Source listing
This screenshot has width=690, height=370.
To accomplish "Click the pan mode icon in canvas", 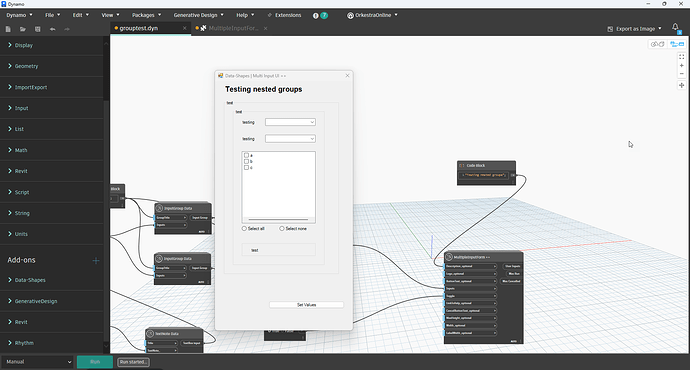I will click(682, 85).
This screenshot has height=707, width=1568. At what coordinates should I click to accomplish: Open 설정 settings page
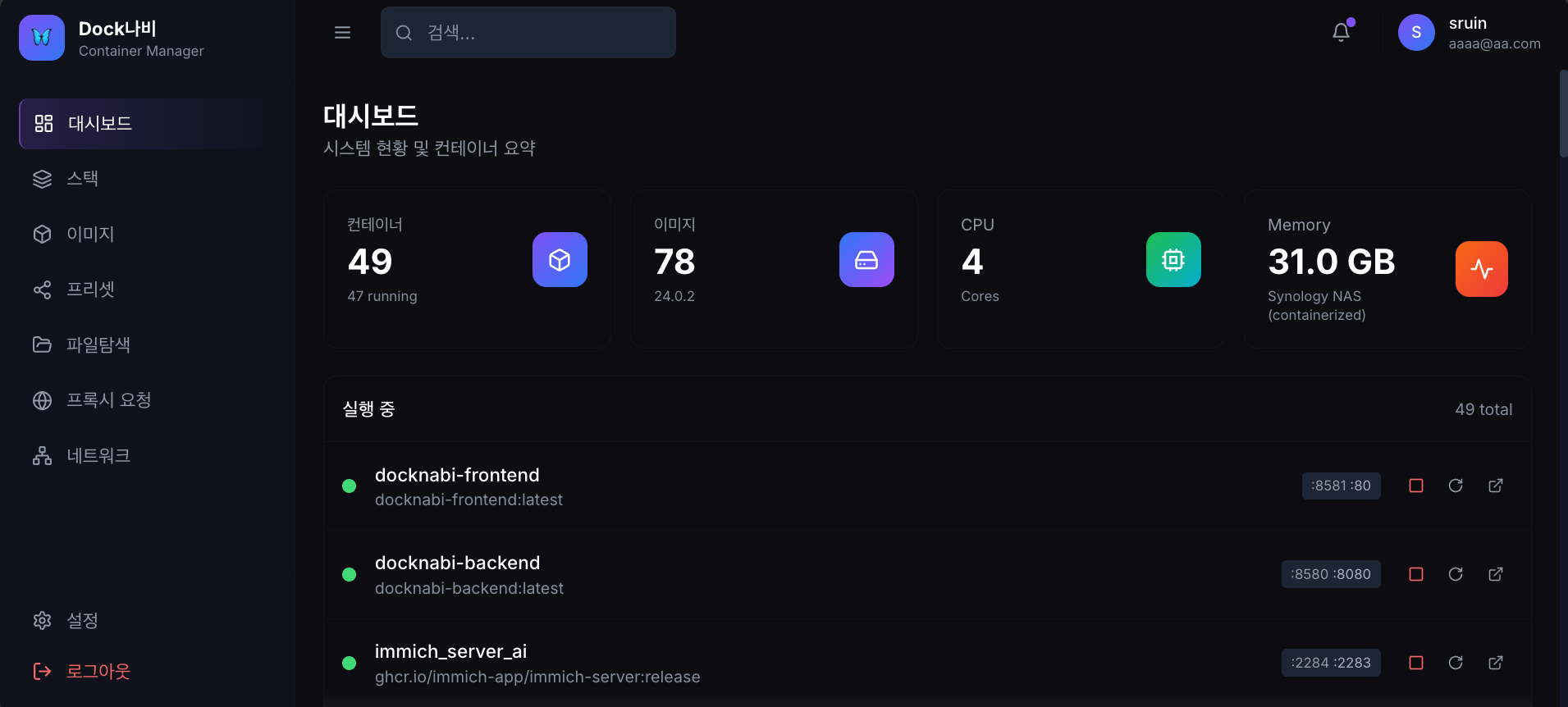(82, 620)
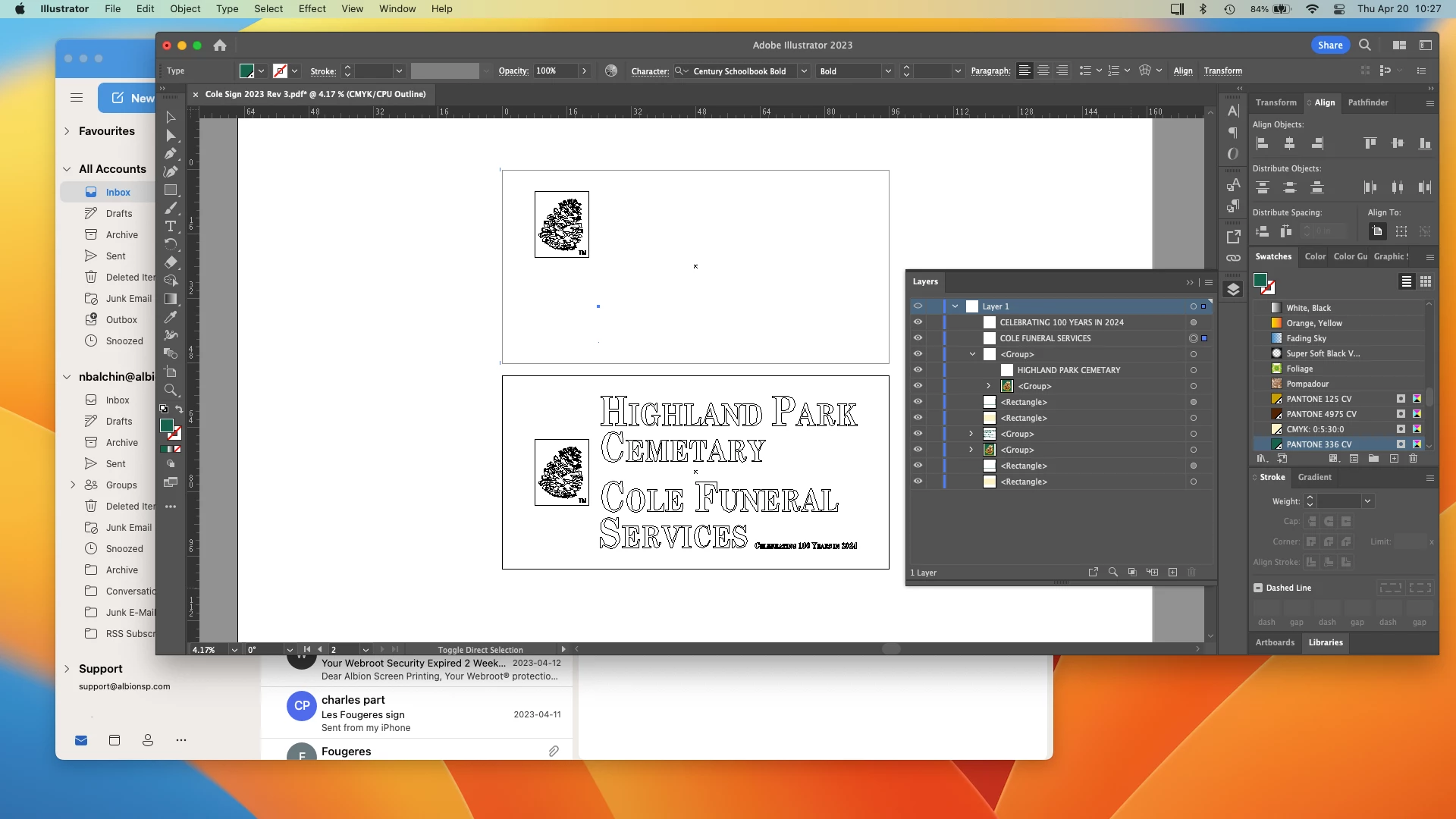Viewport: 1456px width, 819px height.
Task: Click Create New Layer icon in Layers panel
Action: click(1172, 573)
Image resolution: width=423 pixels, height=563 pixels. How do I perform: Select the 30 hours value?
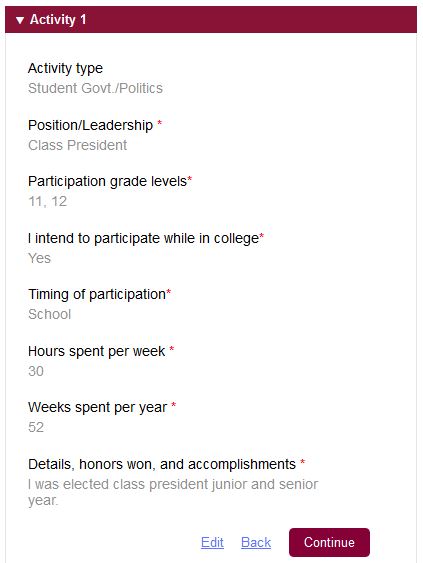pos(36,371)
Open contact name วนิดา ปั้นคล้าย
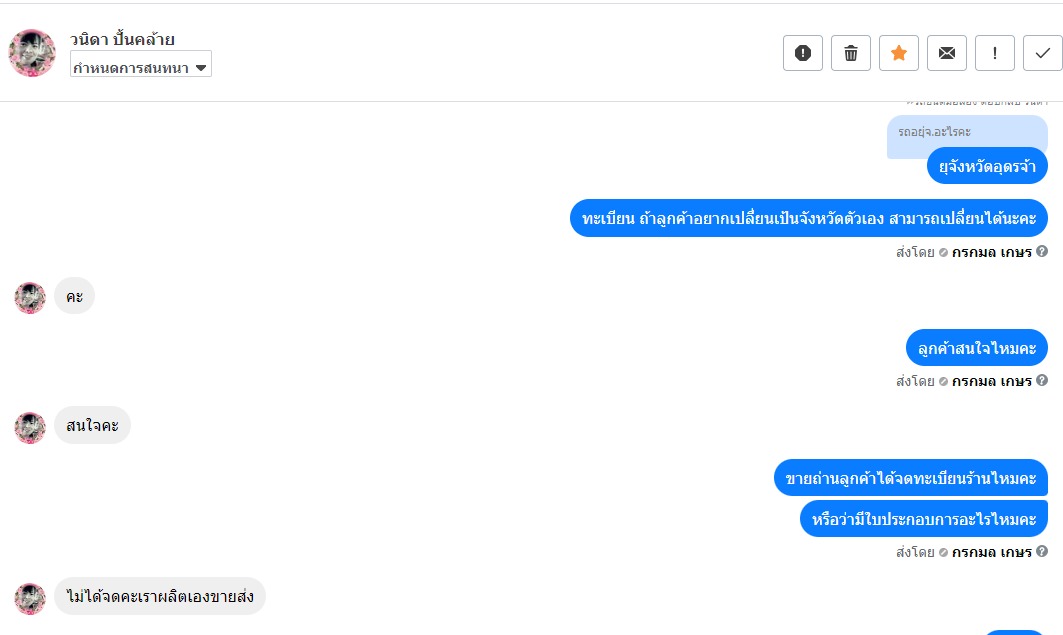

-- Aim --
Transcribe the listing verbatim, starting at the line that contains "Image resolution: width=423" and continuing through the end of the listing. Leave out the pictures.

-- Reply to the task --
Image resolution: width=423 pixels, height=563 pixels. How do I perform: Select the 30 hours value?
pos(36,371)
Open contact name วนิดา ปั้นคล้าย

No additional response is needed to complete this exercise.